STATSCORE is a Polish sports data company with headquarters in Katowice, Poland. STATSCORE provides sports statistics, data and live match information to sports organizations, leagues, media outlets, broadcasters and betting operators.

The company was founded as softnetSPORT in January 2006 in Katowice by Tomasz Myalski. STATSCORE's products include sports widgets, live trackers, sports data visualizations, minisites, and data feeds.

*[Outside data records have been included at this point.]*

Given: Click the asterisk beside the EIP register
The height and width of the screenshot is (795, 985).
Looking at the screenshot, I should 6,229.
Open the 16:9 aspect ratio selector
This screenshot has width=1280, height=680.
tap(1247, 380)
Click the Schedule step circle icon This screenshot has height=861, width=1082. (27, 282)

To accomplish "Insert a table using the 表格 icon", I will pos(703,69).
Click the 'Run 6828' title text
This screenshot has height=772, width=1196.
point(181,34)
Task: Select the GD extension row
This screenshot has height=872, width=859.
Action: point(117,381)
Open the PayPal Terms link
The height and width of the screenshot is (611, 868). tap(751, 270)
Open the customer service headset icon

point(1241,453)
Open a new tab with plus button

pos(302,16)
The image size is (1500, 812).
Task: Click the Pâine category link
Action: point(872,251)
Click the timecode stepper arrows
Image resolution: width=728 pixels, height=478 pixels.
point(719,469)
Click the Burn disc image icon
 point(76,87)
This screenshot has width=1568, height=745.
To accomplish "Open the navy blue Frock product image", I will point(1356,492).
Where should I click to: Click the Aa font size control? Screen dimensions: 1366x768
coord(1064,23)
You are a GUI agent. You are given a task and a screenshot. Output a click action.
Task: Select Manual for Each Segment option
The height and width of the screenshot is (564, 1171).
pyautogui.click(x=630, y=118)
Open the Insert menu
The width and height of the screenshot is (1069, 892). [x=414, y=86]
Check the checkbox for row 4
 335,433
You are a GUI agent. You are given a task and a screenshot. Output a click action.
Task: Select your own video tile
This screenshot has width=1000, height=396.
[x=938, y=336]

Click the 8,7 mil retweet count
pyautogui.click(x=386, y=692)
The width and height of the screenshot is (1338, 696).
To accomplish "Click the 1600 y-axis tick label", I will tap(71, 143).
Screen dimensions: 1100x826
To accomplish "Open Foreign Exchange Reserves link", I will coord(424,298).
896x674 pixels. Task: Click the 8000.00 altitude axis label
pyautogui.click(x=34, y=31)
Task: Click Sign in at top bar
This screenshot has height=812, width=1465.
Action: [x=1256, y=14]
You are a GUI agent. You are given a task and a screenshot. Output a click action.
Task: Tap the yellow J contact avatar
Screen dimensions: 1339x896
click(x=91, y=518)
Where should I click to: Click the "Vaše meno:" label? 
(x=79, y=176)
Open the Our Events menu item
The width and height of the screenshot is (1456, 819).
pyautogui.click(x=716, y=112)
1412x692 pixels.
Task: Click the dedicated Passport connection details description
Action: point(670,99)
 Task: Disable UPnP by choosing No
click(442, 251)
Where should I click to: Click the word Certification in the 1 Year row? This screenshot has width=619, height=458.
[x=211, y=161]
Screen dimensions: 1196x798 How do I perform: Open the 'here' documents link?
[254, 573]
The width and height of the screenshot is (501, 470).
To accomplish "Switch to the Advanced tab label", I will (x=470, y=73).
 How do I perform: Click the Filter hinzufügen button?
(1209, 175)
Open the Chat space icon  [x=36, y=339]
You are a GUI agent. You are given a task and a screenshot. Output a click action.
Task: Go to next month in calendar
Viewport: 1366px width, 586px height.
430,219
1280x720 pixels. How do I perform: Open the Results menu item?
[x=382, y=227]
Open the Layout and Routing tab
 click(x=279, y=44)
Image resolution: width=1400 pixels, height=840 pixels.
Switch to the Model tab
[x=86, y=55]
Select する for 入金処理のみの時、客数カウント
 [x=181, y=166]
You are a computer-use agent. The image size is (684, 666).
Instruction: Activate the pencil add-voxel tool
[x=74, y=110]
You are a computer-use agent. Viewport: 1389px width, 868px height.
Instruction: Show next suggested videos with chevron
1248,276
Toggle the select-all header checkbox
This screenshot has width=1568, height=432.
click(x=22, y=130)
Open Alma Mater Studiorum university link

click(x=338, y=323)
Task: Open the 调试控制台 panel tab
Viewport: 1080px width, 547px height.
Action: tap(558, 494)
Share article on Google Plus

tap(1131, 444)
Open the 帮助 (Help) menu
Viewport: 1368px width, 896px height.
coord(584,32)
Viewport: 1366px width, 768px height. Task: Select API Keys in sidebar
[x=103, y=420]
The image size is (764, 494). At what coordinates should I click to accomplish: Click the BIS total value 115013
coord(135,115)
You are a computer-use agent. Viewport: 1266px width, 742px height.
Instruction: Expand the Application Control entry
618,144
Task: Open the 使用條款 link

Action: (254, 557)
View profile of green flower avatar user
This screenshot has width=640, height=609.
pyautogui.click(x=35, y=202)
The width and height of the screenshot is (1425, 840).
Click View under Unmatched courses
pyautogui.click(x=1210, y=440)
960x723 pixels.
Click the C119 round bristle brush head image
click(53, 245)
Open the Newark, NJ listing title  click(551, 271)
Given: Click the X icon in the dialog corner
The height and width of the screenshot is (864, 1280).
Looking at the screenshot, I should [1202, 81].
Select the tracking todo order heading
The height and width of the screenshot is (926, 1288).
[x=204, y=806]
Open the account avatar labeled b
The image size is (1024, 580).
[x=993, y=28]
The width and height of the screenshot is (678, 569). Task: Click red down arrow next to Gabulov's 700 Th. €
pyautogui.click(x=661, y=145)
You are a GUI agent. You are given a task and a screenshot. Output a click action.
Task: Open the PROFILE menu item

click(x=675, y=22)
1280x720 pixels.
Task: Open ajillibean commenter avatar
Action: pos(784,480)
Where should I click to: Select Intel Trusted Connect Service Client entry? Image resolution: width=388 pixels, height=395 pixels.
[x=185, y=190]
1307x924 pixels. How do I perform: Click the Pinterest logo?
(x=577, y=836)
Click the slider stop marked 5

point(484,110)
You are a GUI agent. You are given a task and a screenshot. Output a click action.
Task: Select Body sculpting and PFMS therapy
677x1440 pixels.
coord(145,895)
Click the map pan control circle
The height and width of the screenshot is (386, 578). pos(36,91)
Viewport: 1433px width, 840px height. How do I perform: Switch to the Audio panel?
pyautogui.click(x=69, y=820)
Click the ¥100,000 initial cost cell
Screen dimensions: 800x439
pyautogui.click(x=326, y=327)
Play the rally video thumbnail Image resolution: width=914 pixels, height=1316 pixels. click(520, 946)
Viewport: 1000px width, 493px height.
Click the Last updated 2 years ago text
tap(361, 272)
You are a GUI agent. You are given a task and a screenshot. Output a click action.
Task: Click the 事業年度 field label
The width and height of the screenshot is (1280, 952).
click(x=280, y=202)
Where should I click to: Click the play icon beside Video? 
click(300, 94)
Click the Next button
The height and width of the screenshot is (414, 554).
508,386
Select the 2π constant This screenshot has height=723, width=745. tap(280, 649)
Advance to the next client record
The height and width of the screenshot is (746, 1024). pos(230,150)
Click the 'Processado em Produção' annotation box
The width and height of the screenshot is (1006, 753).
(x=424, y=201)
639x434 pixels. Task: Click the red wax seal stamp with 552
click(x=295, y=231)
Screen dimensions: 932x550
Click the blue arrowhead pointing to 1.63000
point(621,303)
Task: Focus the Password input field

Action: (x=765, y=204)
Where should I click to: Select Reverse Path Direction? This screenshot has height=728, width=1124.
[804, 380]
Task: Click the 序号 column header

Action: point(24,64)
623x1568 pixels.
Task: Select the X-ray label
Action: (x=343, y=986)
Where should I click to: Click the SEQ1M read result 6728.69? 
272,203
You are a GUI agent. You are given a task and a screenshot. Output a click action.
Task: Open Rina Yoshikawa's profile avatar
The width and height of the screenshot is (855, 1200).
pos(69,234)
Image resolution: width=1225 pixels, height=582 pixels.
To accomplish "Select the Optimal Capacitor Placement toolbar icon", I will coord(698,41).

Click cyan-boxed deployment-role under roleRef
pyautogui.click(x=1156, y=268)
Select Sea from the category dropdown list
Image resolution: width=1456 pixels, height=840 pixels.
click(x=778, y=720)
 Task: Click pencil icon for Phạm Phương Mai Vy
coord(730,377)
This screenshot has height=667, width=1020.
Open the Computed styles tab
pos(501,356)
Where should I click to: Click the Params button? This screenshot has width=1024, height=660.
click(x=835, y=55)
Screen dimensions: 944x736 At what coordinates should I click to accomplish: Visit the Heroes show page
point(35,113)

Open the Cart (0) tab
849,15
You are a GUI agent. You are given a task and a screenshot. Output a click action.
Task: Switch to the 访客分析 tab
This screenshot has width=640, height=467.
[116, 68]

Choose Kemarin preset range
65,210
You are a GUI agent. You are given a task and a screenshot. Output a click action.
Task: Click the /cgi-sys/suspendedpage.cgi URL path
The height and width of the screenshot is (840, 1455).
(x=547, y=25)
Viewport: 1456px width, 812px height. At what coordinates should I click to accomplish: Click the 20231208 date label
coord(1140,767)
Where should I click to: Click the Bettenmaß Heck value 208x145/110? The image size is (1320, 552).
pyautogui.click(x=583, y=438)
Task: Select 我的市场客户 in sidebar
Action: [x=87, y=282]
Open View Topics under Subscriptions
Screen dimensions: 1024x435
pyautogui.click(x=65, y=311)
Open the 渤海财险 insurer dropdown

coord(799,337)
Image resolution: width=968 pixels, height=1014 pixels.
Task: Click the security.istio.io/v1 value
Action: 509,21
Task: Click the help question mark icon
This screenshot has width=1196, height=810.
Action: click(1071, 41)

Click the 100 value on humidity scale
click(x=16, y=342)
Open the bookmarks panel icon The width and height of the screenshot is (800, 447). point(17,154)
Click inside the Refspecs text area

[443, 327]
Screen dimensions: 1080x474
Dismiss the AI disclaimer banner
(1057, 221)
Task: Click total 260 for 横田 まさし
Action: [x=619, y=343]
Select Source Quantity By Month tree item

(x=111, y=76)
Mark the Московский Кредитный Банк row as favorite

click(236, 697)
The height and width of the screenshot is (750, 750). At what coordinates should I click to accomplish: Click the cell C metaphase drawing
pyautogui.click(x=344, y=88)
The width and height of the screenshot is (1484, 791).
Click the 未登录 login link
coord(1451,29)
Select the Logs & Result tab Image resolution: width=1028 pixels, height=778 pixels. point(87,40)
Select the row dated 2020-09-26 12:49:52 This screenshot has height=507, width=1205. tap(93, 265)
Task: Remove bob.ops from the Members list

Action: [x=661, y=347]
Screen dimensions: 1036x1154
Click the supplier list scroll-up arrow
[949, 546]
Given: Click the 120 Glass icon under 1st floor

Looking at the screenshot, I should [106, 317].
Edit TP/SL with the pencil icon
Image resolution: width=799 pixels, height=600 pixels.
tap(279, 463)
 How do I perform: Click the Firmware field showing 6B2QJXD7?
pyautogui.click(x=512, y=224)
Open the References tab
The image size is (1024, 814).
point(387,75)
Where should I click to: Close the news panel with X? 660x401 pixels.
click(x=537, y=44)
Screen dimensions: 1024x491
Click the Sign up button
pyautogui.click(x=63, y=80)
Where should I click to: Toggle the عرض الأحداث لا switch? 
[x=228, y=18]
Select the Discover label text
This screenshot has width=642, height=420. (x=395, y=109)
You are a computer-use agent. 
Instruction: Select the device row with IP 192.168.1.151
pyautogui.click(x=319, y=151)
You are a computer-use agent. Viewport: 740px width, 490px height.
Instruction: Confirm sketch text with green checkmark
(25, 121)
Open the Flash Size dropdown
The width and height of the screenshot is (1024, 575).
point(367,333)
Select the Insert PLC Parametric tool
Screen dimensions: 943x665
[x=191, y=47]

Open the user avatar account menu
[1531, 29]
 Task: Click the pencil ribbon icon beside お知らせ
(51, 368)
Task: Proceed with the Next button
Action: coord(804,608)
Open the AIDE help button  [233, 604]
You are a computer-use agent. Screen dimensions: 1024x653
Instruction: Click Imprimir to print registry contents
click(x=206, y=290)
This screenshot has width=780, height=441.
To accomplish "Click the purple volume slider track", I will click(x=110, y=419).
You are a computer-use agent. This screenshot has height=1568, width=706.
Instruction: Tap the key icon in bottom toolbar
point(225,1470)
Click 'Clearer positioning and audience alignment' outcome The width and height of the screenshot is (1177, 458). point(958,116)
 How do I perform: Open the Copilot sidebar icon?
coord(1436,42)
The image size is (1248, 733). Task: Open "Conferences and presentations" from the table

STATSCORE's data currently covers 29 sports and over 10,000 sports competitions from all over the world, including soccer, American football, basketball, baseball, volleyball, rugby, ice hockey, tennis, futsal and ski jumping. The company also provides data for e-sports, such as League of Legends, Counter Strike, Dota 2. STATSCORE employs teams of professional scouts responsible for collecting live data from sporting events held around the world.

Partners and clients 
STATSCORE is a data provider to numerous sports leagues and federations, including Polish Fortuna 1 Liga, Polish Futsal Ekstraklasa, PGNiG Superliga (both men and women competitions), Polska Hokej Liga  (Polish Hockey League), and Slovak Slovnaft Handball Extraliga., as well as professional sports clubs, such as Sporting Clube de Portugal. STATSCORE's data has been widely used by sports betting companies, such as EveryMatrix, BtoBet, Altenar, STS, and tipp3. Sports statistics collected by the company have also been employed by media outlets, including Le Figaro and Onet.pl.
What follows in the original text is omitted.